Original comment by killme2...@gmail.com
on 6 May 2012 at 7:33
"When you used spymemcached,you set the operation timeout still to be one
second by future.get?"
Yes, timeout is the same 1 second. We have a wrapper component on top of
memcached client, which allows us to choose either xmemcached or spymemcached.
Everything (call flow, configuration, ...) is the same.
"You didn't see in TCP dump neither outgoing GET requests, no responses,but it
didn't mean repcached was no problem.There is a situation that xmemcached could
not send requests to repcached for some reason."
In this case why spymemcached is able to send requests, when xmemcached is not
able?
"I don't know have you checked the JVM heap at that moment?"
There is a gc.log in the attachment above.

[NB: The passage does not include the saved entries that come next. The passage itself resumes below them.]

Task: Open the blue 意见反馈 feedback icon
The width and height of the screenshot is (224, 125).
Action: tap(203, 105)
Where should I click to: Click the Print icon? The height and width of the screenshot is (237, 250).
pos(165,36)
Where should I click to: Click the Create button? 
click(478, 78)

All stop-the-world pauses are much
less than 1 second.
"And did you use noreply operation,or some difference methods that you don't
use in spymemcached?"
there is no difference from application point of view.
In both xmemcached and spymemcached configurations the application is doing
"GET" and "SET noreply" operations.
Original comment by anton.mi...@gmail.com
on 6 May 2012 at 8:38
What's the meaning of this
"2012-04-27 04:40:34,715 [ER-2] ERROR mem-api.cache :
XMemcachedClientConnector.get() key:DRT:pcef1.Gx;1317897826;24602895,
getBeforeCount:49208437, getAfterCount:49208149, getDeltaCount:-288,
getLatencyMax:126, getLatencyAvg:0.21612556489373336"

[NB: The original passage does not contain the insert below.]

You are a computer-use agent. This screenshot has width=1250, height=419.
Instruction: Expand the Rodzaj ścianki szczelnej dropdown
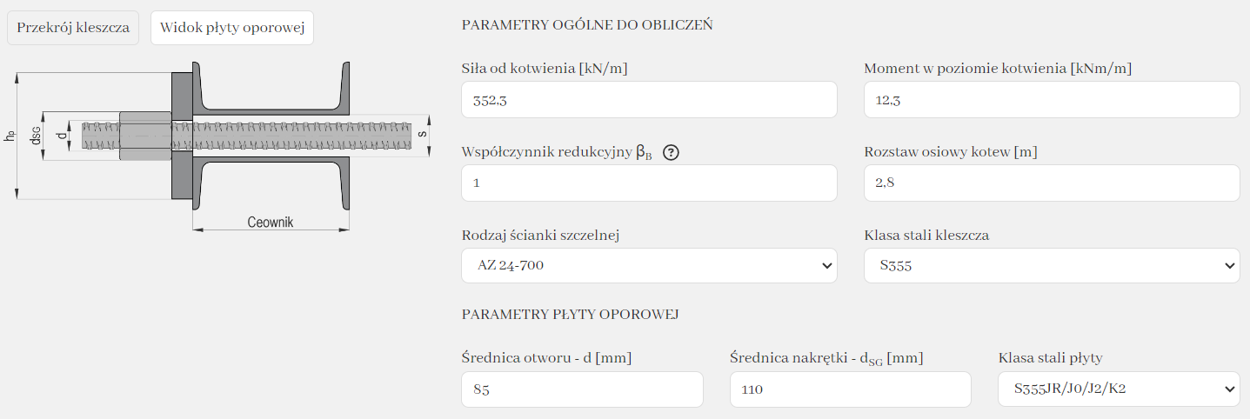point(649,265)
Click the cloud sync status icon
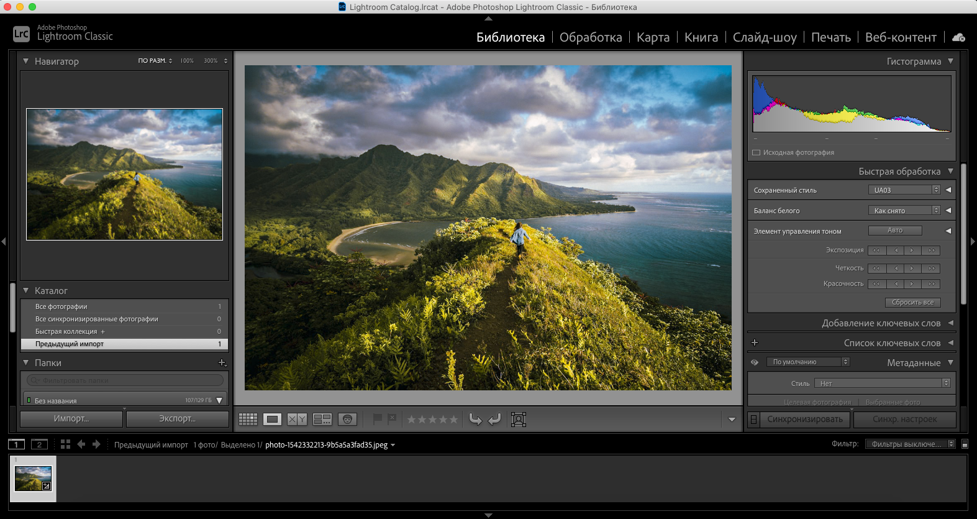 click(x=958, y=37)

is it means that get error value?
And are u using memcached text protocol or binary?
What's your key and value for example?
Original comment by killme2...@gmail.com
on 6 May 2012 at 8:50
"What's the meaning of this"
This is the code, it increments counters before and after "get" operation, also
latency is mesaured:
public Object get(String key) {
try {
getBeforeCount.incrementAndGet();
long before = System.currentTimeMillis();
Object result = client.get(key);
long latency = System.currentTimeMillis() - before;
if( getLatencyMax.get() < latency ) {
getLatencyMax.set( latency );
}
getLatencySum.addAndGet( latency );
getAfterCount.incrementAndGet();
return result;
} catch (Exception e) {
long lGetBeforeCount = getBeforeCount.get();
long lGetAfterCount = getAfterCount.get();
log.error( "XMemcachedClientConnector.get() key:" + key + ", getBeforeCount:" + lGetBeforeCount
+ ", getAfterCount:" + lGetAfterCount + ", getDeltaCount:" + (lGetAfterCount - lGetBeforeCount)
+ ", getLatencyMax:" + getLatencyMax.get()
+ ", getLatencyAvg:" + ( (double) getLatencySum.get() / getAfterCount.get() ) );
throw new RuntimeException(e);
}
}
What's your key and value for example?
"And are u using memcached text protocol or binary?"
Text procotol, but the issue reproduces also with binary protocol.
"What's your key and value for example?"
key: DRT:pcef1.Gx;1317897826;5360
value: 1%server;18050538;2187704472|2%server;18050538;2187704473|
Original comment by anton.mi...@gmail.com
on 6 May 2012 at 11:08
Did you have any periodic task? If you have,were theses tasks executing while
timeout exception happened?
Original comment by killme2...@gmail.com
on 6 May 2012 at 11:26
No periodic tasks.
Original comment by anton.mi...@gmail.com
on 6 May 2012 at 1:00
As i know that spymemcached doesn't have noreply operation API,how do you use
it?
Original comment by killme2...@gmail.com
on 6 May 2012 at 1:15
I found that many " omf.overload-manager : System OverloadDetected event:"
logs in system.log.
It that means your system is over load? What's the TPS of your set-noreply
operations at that moment?
Xmemcached's noreply operation just puts set commands to a queue in
connection,if there are many set-noreply requests at one time,the queue may be
full and get operation could not be sent to memcached.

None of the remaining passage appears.